**Saved data entries**
····················
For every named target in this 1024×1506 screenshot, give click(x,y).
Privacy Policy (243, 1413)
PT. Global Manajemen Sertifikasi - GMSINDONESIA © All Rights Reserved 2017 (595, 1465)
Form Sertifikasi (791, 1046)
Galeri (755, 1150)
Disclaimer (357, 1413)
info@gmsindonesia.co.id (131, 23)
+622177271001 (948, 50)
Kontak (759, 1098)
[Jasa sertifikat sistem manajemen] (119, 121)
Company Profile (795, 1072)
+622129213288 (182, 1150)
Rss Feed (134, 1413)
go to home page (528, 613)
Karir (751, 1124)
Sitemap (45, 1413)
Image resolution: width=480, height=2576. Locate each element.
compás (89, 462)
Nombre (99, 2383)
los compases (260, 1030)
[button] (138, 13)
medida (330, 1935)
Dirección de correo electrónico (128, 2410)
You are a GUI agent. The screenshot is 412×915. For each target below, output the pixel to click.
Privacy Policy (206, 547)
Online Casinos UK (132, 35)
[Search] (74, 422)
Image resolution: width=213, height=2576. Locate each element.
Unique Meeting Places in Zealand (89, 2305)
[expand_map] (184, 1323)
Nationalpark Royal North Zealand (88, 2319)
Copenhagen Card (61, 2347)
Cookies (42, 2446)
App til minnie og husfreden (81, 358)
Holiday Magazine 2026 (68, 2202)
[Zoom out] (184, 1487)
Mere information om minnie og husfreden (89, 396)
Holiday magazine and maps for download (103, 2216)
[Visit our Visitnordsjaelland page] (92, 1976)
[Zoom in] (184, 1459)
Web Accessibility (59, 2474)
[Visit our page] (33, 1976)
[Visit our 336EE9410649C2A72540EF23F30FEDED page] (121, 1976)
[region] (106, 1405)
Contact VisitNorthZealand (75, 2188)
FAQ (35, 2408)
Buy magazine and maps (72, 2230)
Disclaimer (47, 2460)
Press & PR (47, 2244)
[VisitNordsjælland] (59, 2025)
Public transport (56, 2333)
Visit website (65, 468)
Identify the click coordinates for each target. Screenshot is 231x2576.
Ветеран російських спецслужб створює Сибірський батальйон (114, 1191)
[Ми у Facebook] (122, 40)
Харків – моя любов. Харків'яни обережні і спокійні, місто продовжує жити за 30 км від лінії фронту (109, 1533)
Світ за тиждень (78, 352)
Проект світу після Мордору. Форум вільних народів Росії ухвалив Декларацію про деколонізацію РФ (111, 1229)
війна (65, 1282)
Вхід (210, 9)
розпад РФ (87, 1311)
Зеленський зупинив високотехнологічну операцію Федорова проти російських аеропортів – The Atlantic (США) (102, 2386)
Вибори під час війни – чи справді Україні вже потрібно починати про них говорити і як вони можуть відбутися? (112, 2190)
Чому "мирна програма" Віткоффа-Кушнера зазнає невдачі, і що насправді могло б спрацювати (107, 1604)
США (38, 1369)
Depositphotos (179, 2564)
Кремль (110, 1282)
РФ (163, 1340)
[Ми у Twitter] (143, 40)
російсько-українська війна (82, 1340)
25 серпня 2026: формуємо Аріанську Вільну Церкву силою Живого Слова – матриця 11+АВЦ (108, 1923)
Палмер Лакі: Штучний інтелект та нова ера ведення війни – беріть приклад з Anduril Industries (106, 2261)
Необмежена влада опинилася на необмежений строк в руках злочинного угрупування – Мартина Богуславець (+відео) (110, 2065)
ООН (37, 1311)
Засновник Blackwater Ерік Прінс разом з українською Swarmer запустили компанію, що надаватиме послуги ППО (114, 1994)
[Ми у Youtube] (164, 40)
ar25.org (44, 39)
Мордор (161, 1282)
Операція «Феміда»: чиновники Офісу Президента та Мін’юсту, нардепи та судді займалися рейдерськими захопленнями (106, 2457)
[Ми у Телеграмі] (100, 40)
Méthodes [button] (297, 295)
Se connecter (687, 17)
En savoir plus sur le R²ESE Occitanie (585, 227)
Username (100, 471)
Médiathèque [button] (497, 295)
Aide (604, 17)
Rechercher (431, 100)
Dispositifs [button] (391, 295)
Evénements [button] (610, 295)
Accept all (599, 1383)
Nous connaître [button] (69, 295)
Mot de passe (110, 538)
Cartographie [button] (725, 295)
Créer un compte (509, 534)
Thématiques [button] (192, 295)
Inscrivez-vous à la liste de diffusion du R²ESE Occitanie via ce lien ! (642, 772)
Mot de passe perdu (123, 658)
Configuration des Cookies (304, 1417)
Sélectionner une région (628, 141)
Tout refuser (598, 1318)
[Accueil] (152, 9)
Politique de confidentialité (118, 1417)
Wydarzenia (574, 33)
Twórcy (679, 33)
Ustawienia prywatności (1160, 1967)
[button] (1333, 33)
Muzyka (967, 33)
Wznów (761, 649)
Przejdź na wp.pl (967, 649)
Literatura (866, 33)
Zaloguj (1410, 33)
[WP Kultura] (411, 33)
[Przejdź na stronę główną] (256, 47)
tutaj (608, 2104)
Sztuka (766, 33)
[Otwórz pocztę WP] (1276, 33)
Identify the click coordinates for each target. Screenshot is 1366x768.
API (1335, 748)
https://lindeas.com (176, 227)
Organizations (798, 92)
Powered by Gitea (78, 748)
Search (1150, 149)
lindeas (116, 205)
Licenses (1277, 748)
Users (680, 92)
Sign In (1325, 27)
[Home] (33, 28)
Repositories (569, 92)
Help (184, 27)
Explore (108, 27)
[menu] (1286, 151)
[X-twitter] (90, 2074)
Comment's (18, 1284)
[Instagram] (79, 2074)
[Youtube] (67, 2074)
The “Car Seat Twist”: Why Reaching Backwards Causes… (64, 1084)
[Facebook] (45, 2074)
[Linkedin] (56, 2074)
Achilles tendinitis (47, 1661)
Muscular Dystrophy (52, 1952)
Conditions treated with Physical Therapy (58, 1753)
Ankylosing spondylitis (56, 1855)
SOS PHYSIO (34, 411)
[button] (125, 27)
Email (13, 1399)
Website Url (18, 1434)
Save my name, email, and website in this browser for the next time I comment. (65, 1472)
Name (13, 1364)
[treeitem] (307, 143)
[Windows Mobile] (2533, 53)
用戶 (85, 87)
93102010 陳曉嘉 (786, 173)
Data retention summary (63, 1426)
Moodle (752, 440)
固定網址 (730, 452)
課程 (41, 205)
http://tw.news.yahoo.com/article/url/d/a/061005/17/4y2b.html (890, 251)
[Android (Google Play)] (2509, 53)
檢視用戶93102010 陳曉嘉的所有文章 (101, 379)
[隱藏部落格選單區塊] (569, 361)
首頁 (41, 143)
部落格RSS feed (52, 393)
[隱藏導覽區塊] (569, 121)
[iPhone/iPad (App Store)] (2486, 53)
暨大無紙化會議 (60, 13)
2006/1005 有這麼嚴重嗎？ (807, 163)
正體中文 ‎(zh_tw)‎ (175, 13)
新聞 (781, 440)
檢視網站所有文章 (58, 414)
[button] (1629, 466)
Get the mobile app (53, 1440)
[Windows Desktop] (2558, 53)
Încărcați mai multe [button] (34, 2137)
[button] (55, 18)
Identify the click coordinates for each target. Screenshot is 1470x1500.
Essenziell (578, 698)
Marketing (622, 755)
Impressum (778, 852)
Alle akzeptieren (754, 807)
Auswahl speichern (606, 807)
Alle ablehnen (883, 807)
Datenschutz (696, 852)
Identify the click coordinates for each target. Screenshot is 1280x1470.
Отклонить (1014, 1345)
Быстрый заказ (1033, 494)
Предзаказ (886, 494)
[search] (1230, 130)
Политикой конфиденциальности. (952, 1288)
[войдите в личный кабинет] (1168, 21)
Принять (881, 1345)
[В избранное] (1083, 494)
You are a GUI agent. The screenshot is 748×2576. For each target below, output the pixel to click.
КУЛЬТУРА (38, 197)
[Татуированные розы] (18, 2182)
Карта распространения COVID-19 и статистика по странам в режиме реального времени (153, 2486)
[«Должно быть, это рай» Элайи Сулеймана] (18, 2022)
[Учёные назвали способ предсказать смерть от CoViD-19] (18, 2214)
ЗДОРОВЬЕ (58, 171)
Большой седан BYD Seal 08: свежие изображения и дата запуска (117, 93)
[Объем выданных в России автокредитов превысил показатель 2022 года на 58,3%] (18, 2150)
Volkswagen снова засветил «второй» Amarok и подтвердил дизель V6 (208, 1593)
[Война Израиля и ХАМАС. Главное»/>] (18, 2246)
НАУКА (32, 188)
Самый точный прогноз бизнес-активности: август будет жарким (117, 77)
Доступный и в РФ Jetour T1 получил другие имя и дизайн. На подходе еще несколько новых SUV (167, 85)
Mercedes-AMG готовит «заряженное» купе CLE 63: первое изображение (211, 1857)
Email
····················
Repeat word for word the lines above that run from the line containing "Galeri (755, 1150)" through the line containing "Sitemap (45, 1413)", both ends included, and nothing else.

Galeri (755, 1150)
Disclaimer (357, 1413)
info@gmsindonesia.co.id (131, 23)
+622177271001 (948, 50)
Kontak (759, 1098)
[Jasa sertifikat sistem manajemen] (119, 121)
Company Profile (795, 1072)
+622129213288 (182, 1150)
Rss Feed (134, 1413)
go to home page (528, 613)
Karir (751, 1124)
Sitemap (45, 1413)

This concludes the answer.